Il y des films que l'on pas spécialement envie de voir, question de sensibilité. Et puis on se dit allez juste histoire de.
A l'intérieur un film "à la marge de", avec Beatrice Dalle (que j'aime bien et qui fait très souvent de bons choix), LE film qui a révélé Alysson Paradis... etc. Je n'avais rien contre, sinon que je suis assez sensible parfois : Funny Games ne me fait rien, mais Hannibal j'ai mis un an à m'en remettre. C'est pour cela que ça me fait toujours rire quand on dit d'un film qu'il est bon parce qu'il nous fait quelque chose ; ce n'est pas un critère, même un navet peut vous traumatiser ; et l'on peut trouver un film qui se veut éprouvant très bon sans qu'il nous fasse quelque chose.
Beatrice Dalle -qui joue le rôle clé et qui défend "son" film bec et ongles- n' a voulu voir A l'intérieur jusqu'au bout, parce qu'elle ne supporte pas de voir son intégrité corporelle altérée. J'ai pour ma part du mal à voir l'intégrité corporelle des autes altérée, surtout au niveau du visage.

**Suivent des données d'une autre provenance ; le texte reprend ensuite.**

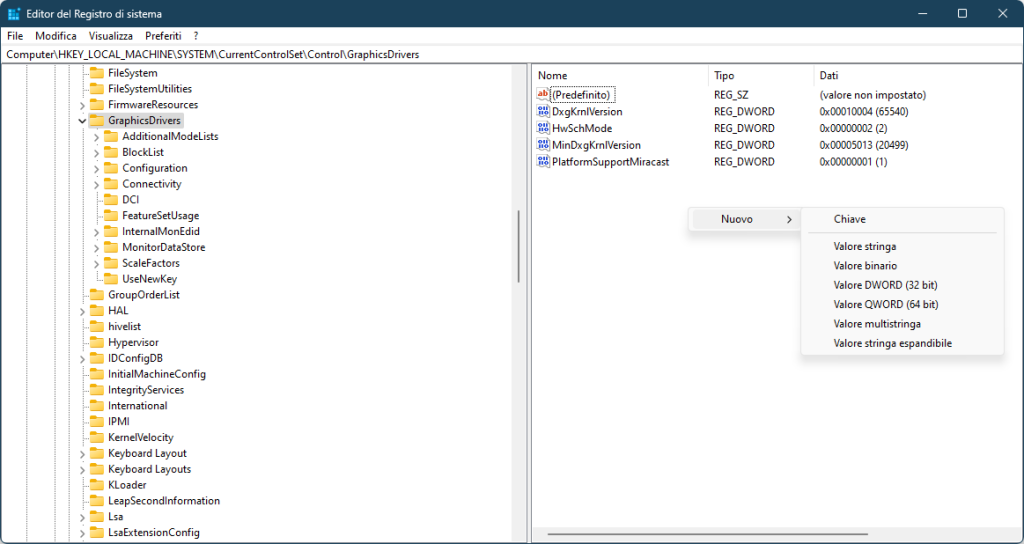Click the string icon beside (Predefinito)
The image size is (1024, 544).
(x=544, y=95)
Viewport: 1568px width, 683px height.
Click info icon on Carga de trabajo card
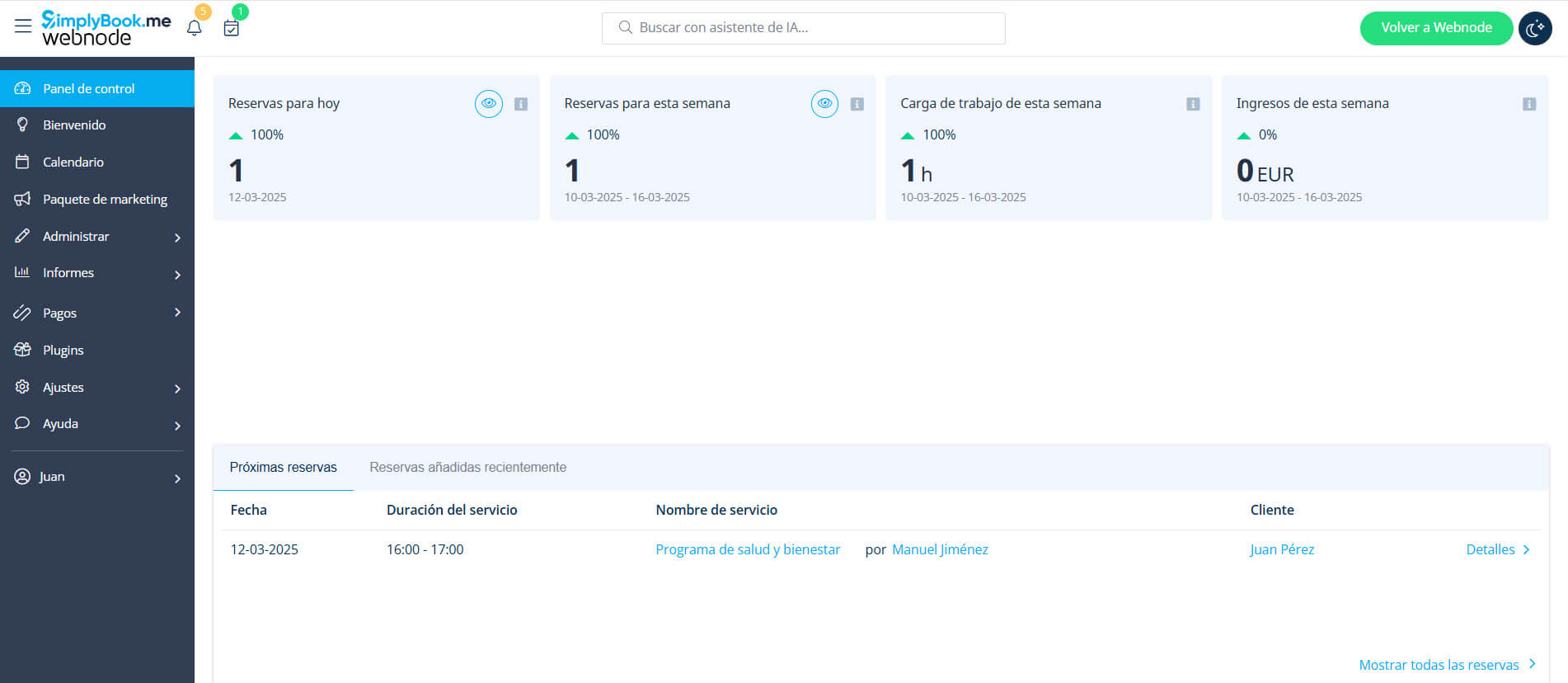click(1193, 104)
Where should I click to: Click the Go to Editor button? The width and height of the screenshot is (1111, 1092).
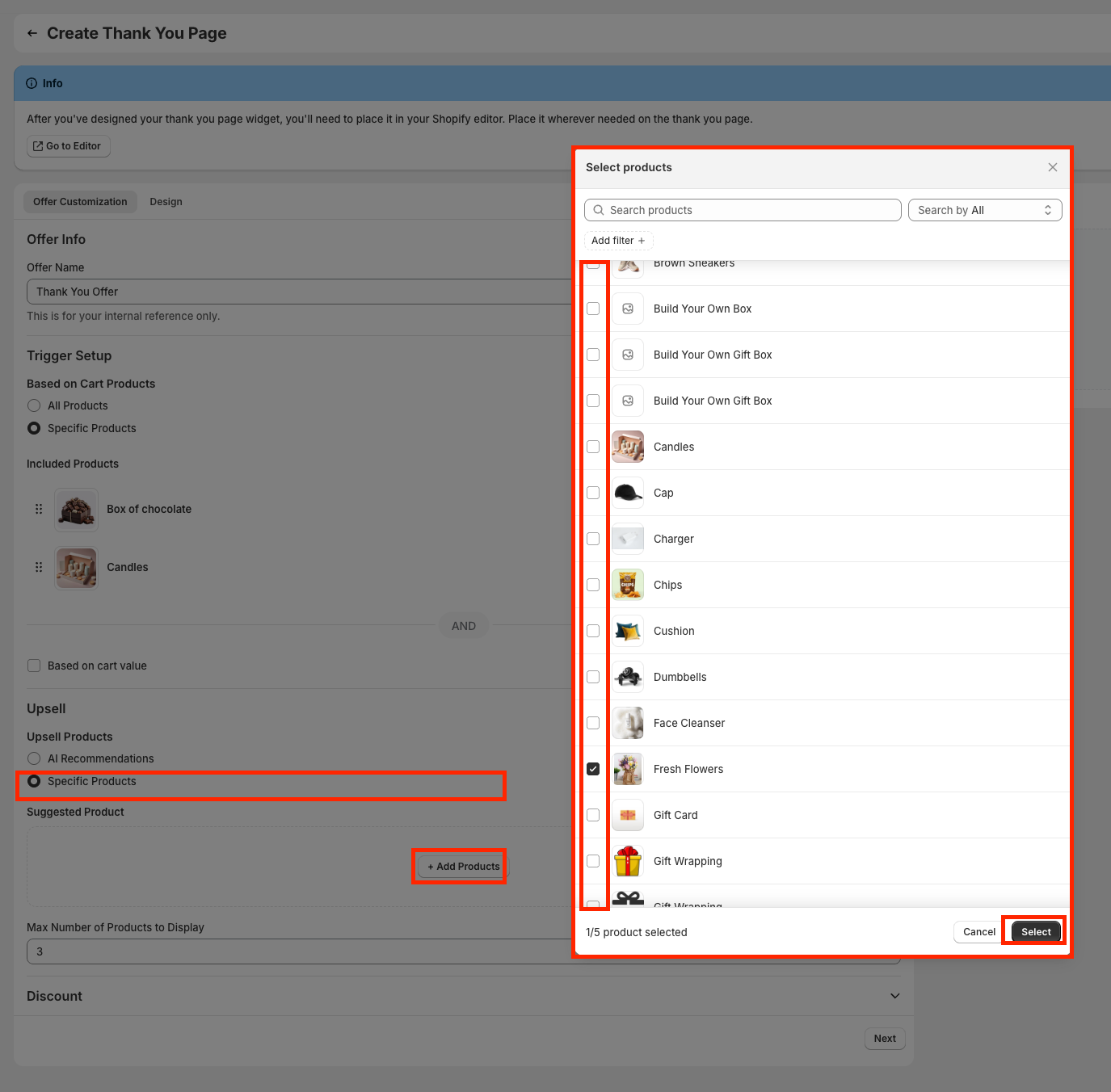pos(68,146)
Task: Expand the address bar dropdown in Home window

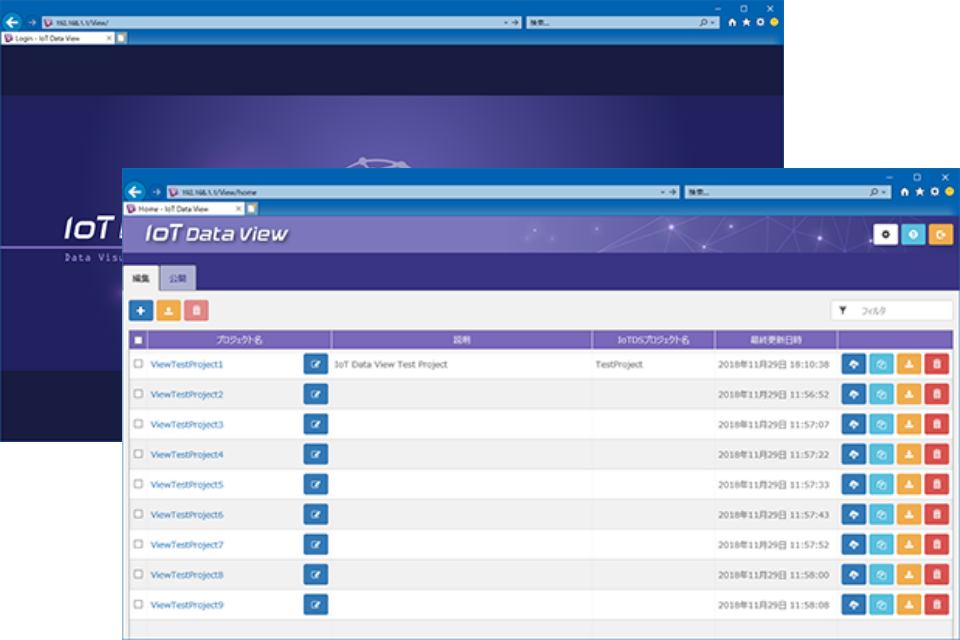Action: click(x=662, y=192)
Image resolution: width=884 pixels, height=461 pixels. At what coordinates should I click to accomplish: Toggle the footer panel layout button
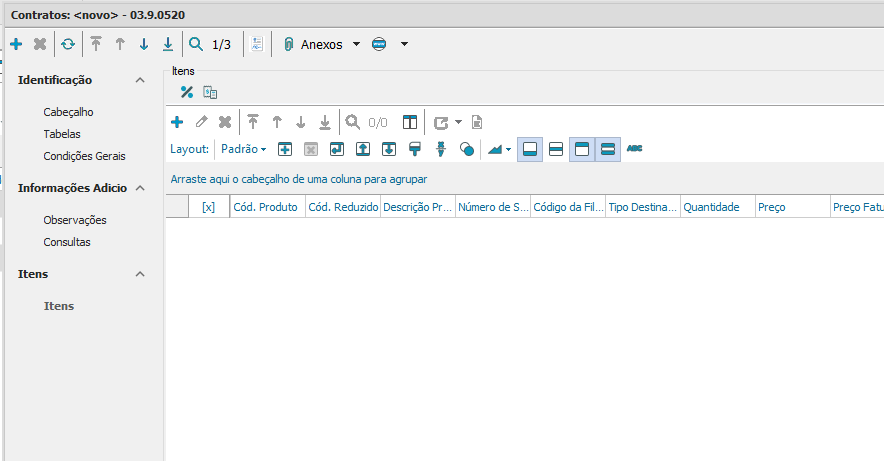530,149
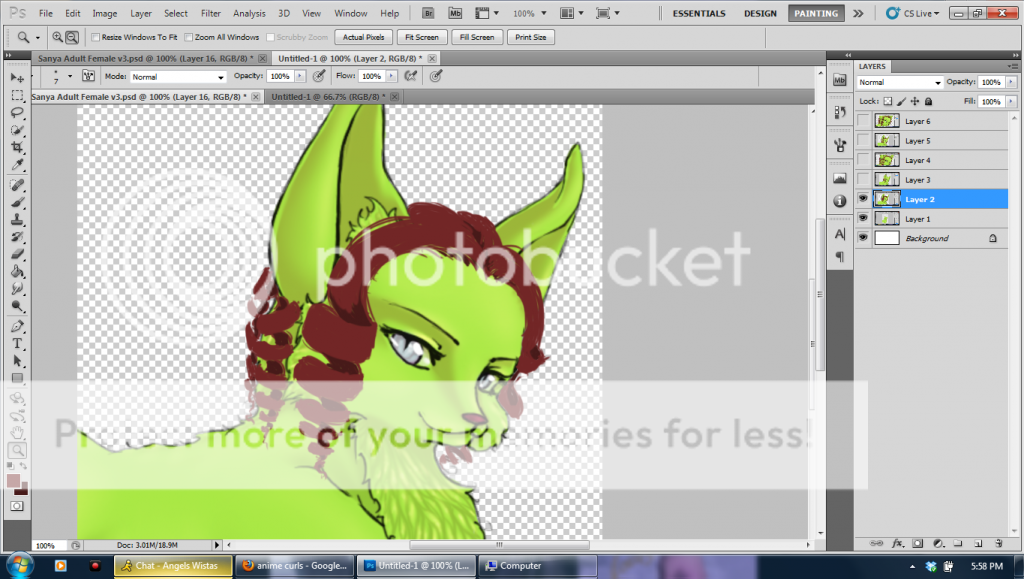Launch Bridge from the application bar
The width and height of the screenshot is (1024, 579).
click(428, 14)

Avant sa sortie les journaux étaient excités que deux français donnent dans le genre assumé (le genre horreur s'entend). Après ils ont été déçus (sauf les fans d'Haute tension, d'Aja, style). Et donc j'ai vu le film, le côté gore est assumé effectivement jusqu'au bout avec une trame plausible (horreur, mais pas surnaturel) sinon un clin d'oeil au film de zombies style Romero. Le truc qui aurait pu être intéressant c'est que c'est un film dont les deux héros sont justement des héroïnes, qu'il y a une pseudo réflexion sur la maternité, la féminité, un côté psychologie bla bla. Mais il est assez notoire que ces dernières donnes ne sont que des prétextes.
Le problème n'est pas que ce soit un film qui se veut dur voir à la limite du supportable (comme Irréversible se veut "dur" lui aussi).

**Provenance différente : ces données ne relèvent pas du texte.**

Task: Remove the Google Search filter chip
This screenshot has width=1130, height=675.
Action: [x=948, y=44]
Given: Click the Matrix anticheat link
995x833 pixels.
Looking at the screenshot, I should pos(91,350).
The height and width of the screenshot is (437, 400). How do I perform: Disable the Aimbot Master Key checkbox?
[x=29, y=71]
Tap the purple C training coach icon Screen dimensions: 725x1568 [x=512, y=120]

Seulement pour parler de genre, n'est pas Argento qui veut (même lui a du mal à être lui même parfois, je parle de ces derniers films). Ou dans le genre dur à la limite du supportable n'est pas donné à tout le monde d'être Haneke ou Pasolini. Ce que je veux dire c'est qu'A l'intérieur n'est pas Le Locataire de Polanski, loin s'en faut.

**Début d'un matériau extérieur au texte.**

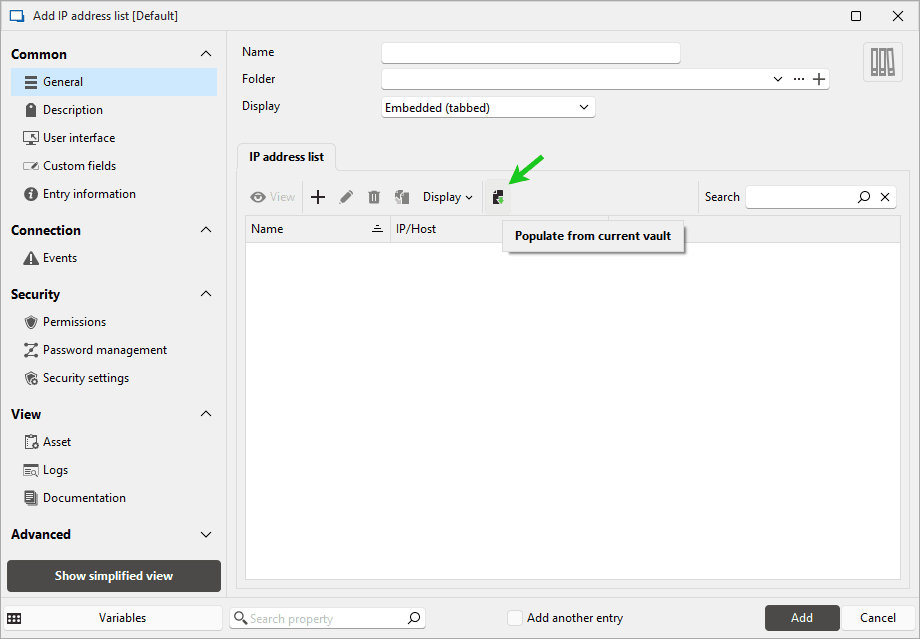Screen dimensions: 920x639
Task: Go to the Permissions page
Action: coord(74,322)
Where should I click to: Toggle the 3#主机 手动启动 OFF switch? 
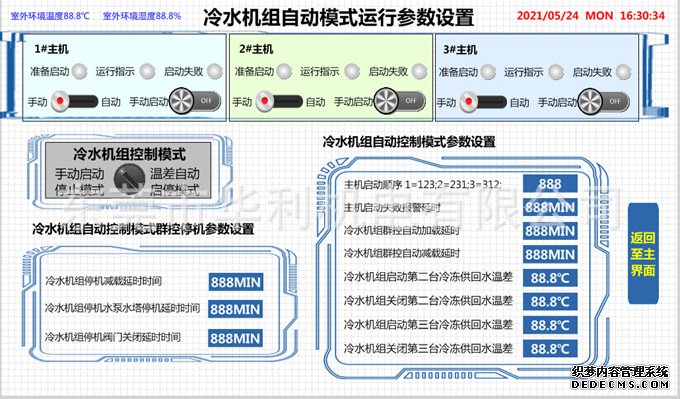point(604,101)
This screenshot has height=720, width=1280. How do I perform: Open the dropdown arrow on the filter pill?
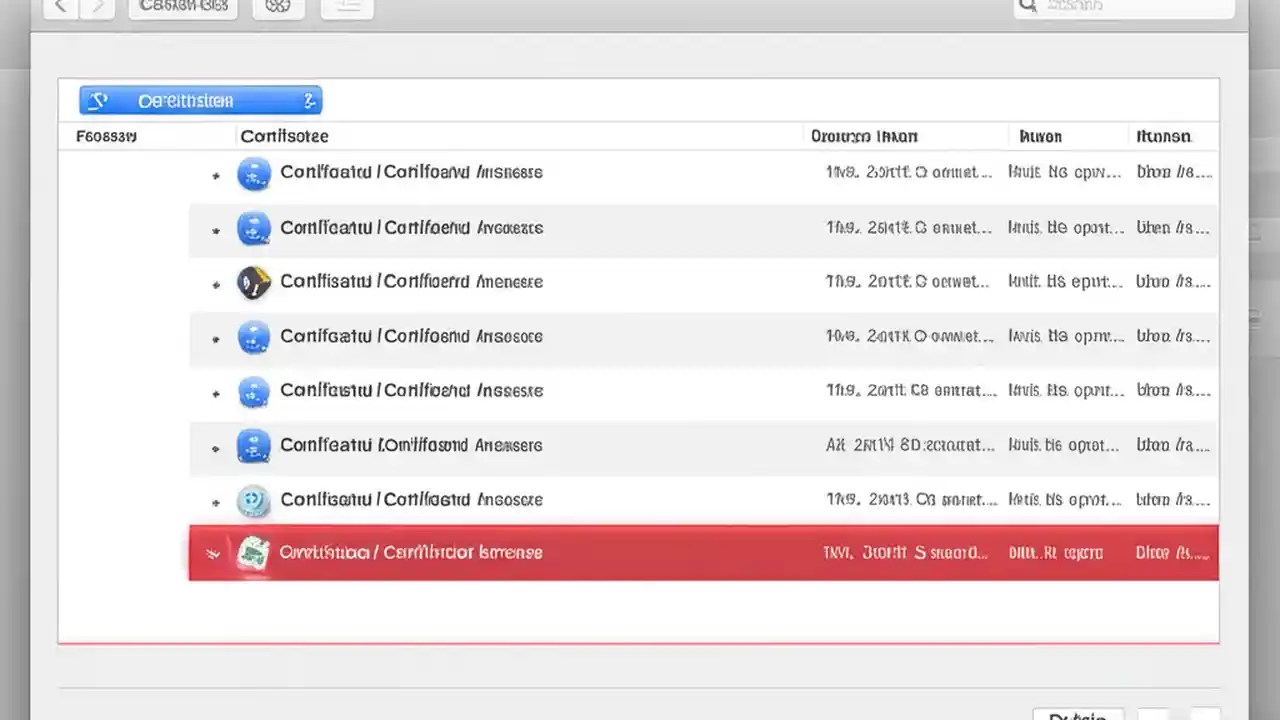pos(309,100)
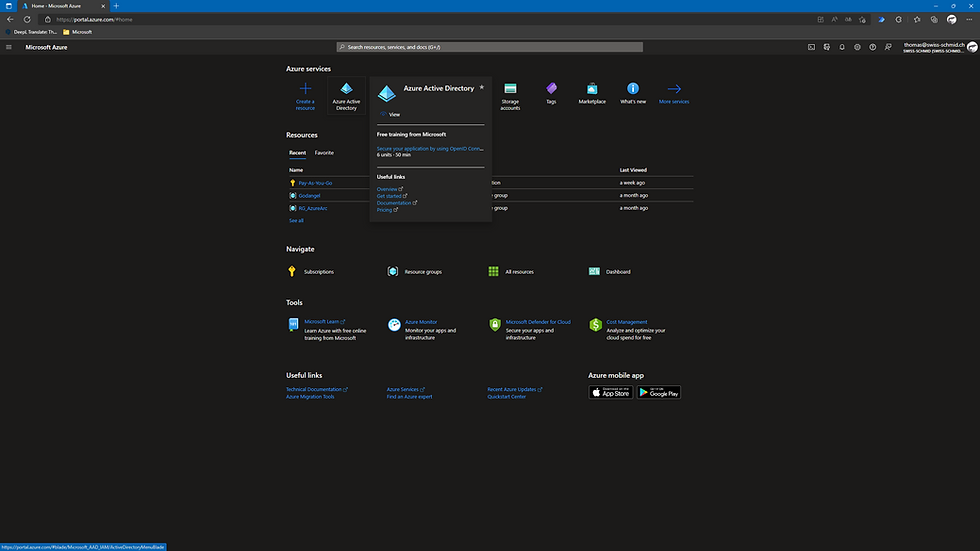Image resolution: width=980 pixels, height=551 pixels.
Task: Open the account menu for thomas@swiss-schmid.ch
Action: 940,47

Le problème de cette oeuvre est qu'on voit les ficelles, et que la plupart du temps au pense à Saïtan, en un peu mieux quand même et un peu plus vomitif. Y'a des références politiques à peine explorées ou réfléchies (l'action se passe durant les émeutes en banlieue fin 2006). Cinématographiquement le film ne laisse pas de traces, il est caricatural de trop, une série Z non assumée. Les deux reals étaient contents lors des projections que le public rigole, que "même Tarentino" rigole ; seulement il est bien possible qu'ils rigolent parce que le film est outrancier ou parce que c'est ce type d'humour qui les touche. Seulement voilà, l'intention d'A l'intérieur était quand même assez ambitieuse et qu'entre film 36e degré à la Tarantino et film réussi dans le genre (c'est quand même un film fait en pensant notamment à La Cérémonie, de Chabrol) il y a un choix à faire. Sinon ça donne une oeuvre ou le spectateur ne prend pas. Un film des gens sortent de la salle juste alors parce que le sang lui fait peur, ou le sujet voulu assez provoc lui est insupportable. A mon sens, pour faire un vrai bon film il ne suffit pas de bonnes ou de mauvaises intentions.